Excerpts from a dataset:
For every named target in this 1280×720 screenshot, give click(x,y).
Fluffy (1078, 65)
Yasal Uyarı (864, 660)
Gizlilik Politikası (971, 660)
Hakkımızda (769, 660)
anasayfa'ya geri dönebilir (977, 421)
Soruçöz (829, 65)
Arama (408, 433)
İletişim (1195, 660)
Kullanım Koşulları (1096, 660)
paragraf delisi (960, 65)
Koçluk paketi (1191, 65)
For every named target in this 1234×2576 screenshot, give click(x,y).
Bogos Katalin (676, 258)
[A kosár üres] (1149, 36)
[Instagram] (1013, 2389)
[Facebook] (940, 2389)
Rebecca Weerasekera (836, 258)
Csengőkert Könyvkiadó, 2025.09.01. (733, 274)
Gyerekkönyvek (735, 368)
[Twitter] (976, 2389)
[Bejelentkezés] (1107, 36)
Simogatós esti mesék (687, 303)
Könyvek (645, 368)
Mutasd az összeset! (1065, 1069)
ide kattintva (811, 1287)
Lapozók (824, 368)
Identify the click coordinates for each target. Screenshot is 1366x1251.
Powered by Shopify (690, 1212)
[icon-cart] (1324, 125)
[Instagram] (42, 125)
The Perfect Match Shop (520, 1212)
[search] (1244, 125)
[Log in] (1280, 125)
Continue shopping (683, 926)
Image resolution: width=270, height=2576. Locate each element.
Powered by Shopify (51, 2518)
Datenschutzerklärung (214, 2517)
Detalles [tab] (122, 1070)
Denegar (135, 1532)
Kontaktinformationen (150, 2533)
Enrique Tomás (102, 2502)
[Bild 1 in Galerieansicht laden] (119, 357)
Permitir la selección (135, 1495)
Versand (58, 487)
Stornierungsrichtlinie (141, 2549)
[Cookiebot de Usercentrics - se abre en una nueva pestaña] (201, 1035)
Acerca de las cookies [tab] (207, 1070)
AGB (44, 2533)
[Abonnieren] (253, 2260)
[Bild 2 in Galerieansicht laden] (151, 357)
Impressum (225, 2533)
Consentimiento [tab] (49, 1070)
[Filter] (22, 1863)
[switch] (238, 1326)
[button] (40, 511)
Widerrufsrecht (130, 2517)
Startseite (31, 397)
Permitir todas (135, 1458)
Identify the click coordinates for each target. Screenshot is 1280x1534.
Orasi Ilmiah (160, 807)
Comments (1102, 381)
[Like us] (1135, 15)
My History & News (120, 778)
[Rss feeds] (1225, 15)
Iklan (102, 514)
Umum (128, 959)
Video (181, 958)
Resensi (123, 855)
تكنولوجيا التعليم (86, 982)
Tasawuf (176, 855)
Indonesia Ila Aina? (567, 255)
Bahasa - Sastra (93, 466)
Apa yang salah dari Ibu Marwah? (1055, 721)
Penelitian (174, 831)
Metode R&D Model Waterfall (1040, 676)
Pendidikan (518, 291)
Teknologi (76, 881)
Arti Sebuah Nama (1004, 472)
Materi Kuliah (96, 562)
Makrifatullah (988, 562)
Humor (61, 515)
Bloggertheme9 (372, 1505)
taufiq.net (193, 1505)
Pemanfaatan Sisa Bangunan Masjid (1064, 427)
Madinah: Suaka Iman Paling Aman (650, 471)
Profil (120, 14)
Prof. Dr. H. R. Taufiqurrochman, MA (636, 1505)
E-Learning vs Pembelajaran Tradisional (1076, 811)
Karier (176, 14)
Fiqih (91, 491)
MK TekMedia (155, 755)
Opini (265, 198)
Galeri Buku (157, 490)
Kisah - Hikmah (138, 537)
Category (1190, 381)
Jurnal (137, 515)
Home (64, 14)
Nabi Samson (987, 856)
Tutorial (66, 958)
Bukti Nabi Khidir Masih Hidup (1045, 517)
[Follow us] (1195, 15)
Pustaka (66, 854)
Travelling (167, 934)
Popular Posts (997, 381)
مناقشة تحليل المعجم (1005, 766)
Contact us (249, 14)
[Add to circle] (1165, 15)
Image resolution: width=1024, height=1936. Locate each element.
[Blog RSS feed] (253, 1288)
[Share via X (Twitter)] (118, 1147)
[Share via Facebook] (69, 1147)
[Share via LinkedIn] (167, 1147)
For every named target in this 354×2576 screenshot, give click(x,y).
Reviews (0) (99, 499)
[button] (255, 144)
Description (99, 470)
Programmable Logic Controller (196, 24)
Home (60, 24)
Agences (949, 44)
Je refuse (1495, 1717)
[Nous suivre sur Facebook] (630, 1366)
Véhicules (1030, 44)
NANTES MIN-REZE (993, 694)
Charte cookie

[What you need to do] Only the lines from the one containing "Makrifatullah (988, 562)" through the last line of the records belong in the answer, each written out exactly.

[Result]
Makrifatullah (988, 562)
Humor (61, 515)
Bloggertheme9 (372, 1505)
taufiq.net (193, 1505)
Pemanfaatan Sisa Bangunan Masjid (1064, 427)
Madinah: Suaka Iman Paling Aman (650, 471)
Profil (120, 14)
Prof. Dr. H. R. Taufiqurrochman, MA (636, 1505)
E-Learning vs Pembelajaran Tradisional (1076, 811)
Karier (176, 14)
Fiqih (91, 491)
MK TekMedia (155, 755)
Opini (265, 198)
Galeri Buku (157, 490)
Kisah - Hikmah (138, 537)
Category (1190, 381)
Jurnal (137, 515)
Home (64, 14)
Nabi Samson (987, 856)
Tutorial (66, 958)
Bukti Nabi Khidir Masih Hidup (1045, 517)
[Follow us] (1195, 15)
Pustaka (66, 854)
Travelling (167, 934)
Popular Posts (997, 381)
مناقشة تحليل المعجم (1005, 766)
Contact us (249, 14)
[Add to circle] (1165, 15)
Image resolution: width=1024, height=1936. Locate each element.
[Blog RSS feed] (253, 1288)
[Share via X (Twitter)] (118, 1147)
[Share via Facebook] (69, 1147)
[Share via LinkedIn] (167, 1147)
For every named target in this 354×2576 screenshot, give click(x,y).
Reviews (0) (99, 499)
[button] (255, 144)
Description (99, 470)
Programmable Logic Controller (196, 24)
Home (60, 24)
Agences (949, 44)
Je refuse (1495, 1717)
[Nous suivre sur Facebook] (630, 1366)
Véhicules (1030, 44)
NANTES MIN-REZE (993, 694)
Charte cookie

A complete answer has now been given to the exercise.